Cette cantine, que j’ai développée avec mon équipe, n’est pas vraiment un restaurant. Ici, on propose de la vente à emporter directement au comptoir mais il est tout à fait possible de venir déjeuner sur place puisque des tables et chaises sont à disposition dans le grand hall. On propose des plats de tous les jours à des prix raisonnables, entre 10 et 13¤. Notre objectif, c’est de permettre aux clients de retrouver des émotions d’enfance avec des plats réconfortants, comprenant de bons produits et surtout beaucoup d’amour.
Pourquoi le nom « Sumac & Romarin » ?
Les plats cuisinés dans ma cuisine sont tous réalisés à partir d’épices que j’affectionne tout particulièrement et qui viennent du monde entier. Et pour le nom, j’ai décidé d’allier le nom d’une plante très reconnue au Moyen-Orient et donc au Liban, le sumac, et une autre plante majoritairement produite en Croatie, pays d’origine de mon mari, le romarin.
En tant que cheffe expérimentée, trouvez-vous que les femmes sont assez représentées dans votre secteur ?
J'aimerais bien en voir davantage ! Je pense qu’il faut continuer de faire découvrir ce métier aux femmes puisqu’encore aujourd’hui, il a une connotation très masculine.
Ce métier demande de travailler d’autres tâches que celle de cuisiner. Pour ma part, je suis partout : en cuisine, à la plonge, au service. Et puis dans la plupart du temps, il faut aussi porter des charges lourdes. Mais il ne faut se dire que toute personne, quel que soit son sexe, est en capacité de pouvoir le faire. Nous avons tous.tes des muscles, pas seulement les hommes. Il faut donc arrêter avec ces préjugés et permettre aux femmes d’en faire tout autant que les hommes.
Quels défis avez-vous rencontré/ou non ?
Il est vrai que dans certaines cultures, le fait que les femmes donnent des ordres n’est pas forcément accepté. Être une femme peut donc devenir compliqué dans le quotidien de son métier.
Pour ma part et depuis que j’exerce mon métier de cheffe avec l’équipe que j’ai constitué, je n’ai aucun souci avec cela. Je dirige oui, mais on est une équipe donc tout un chacun a évidemment le droit de donner son avis et son expertise. Et surtout il accepte que je sois là où j’en suis aujourd’hui.
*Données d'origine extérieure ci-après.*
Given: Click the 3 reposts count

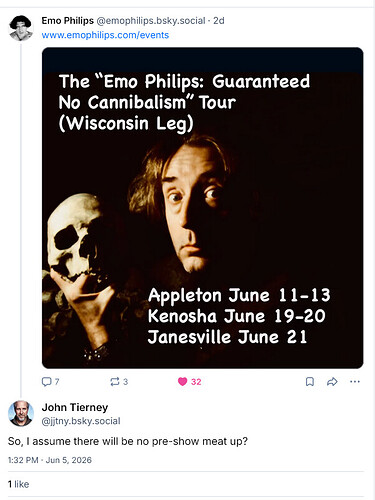Looking at the screenshot, I should point(125,382).
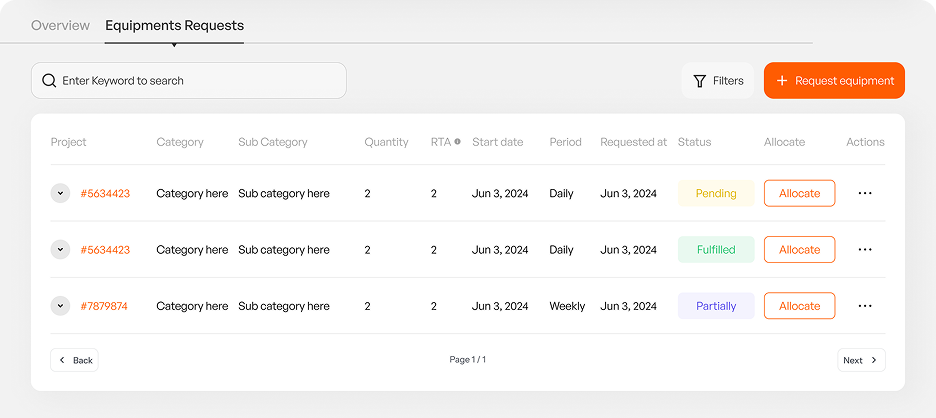Allocate equipment for the Weekly request

point(799,306)
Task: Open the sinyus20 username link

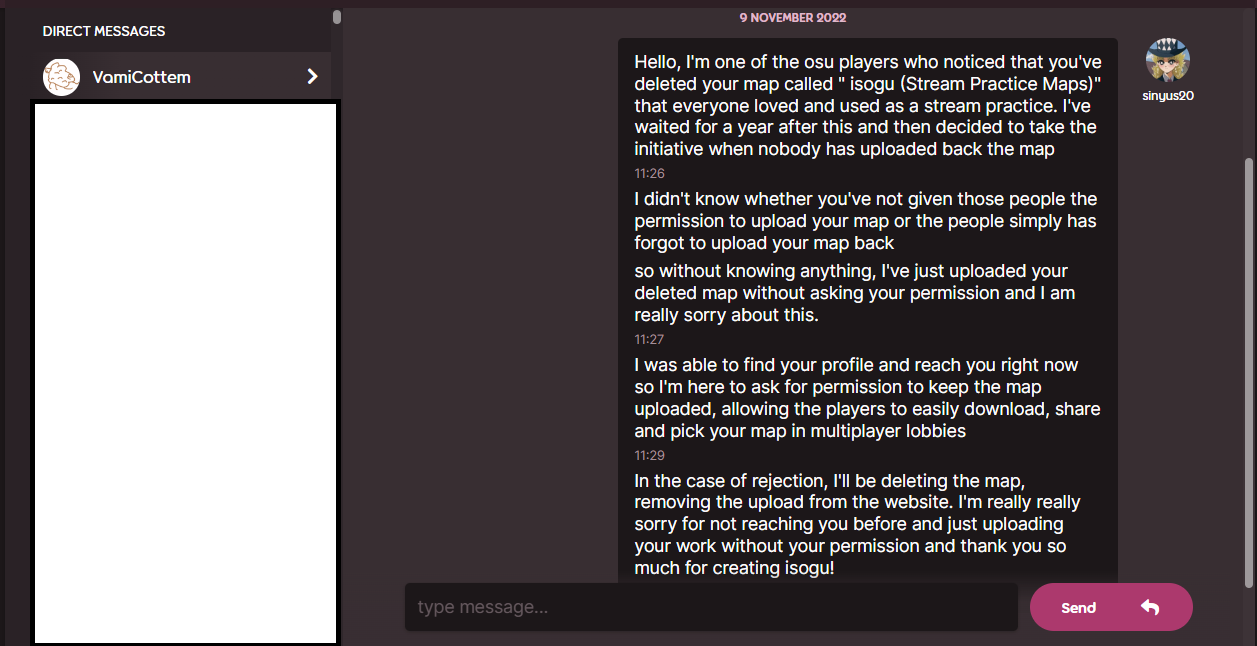Action: [1168, 96]
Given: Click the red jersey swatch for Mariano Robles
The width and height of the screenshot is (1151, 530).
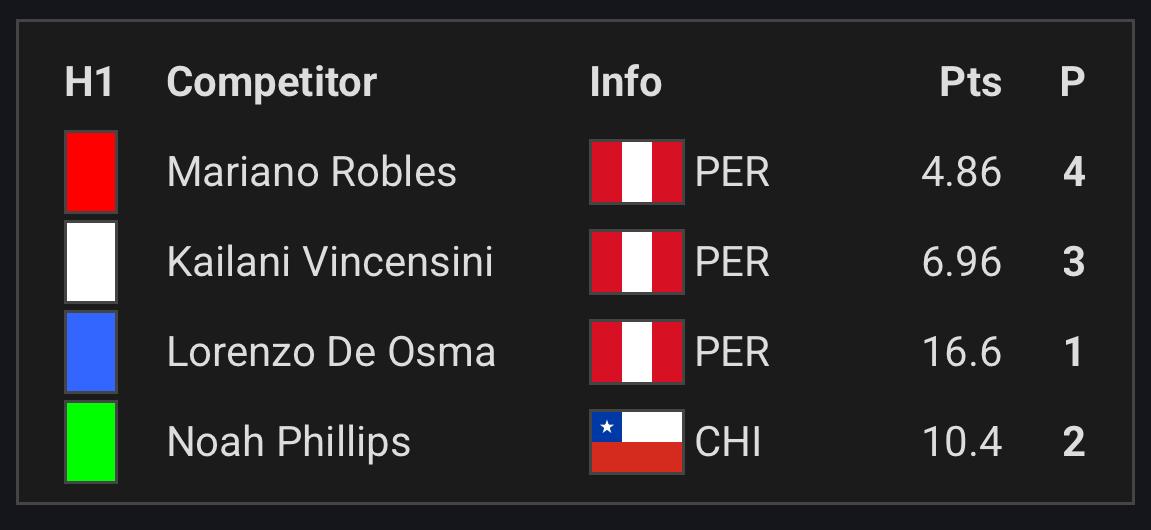Looking at the screenshot, I should [91, 172].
Quelles actions concrètes souhaiteriez-vous voir mettre en place dans les prochaines années sur l'égalité hommes/femmes ? Quel chemin reste-t-il à parcourir ?
Dans beaucoup de métiers, il y a encore du chemin à parcourir. Ne pas se contenter de dire et de penser que les femmes doivent être cantonnées à tel ou tel métier. Les mentalités doivent continuer d’évoluer et de fondamentalement changer vis-à-vis de cela.
Pour ma part, il m’est arrivé dans une expérience passée de me faire refuser des missions à mener parce que j’étais une femme. Il y a des défis partout et non pas que dans la cuisine. Il est vrai que le métier de chef est encore connoté comme un métier d’hommes. Mais aujourd’hui, j’ai la chance d’avoir une équipe qui me fait confiance et qui m’accepte pour ce que je suis en tant que femme et les valeurs que je porte. C’est bien cela le plus important.
Quels conseils donneriez-vous à des femmes qui aspirent à faire le même métier que vous ?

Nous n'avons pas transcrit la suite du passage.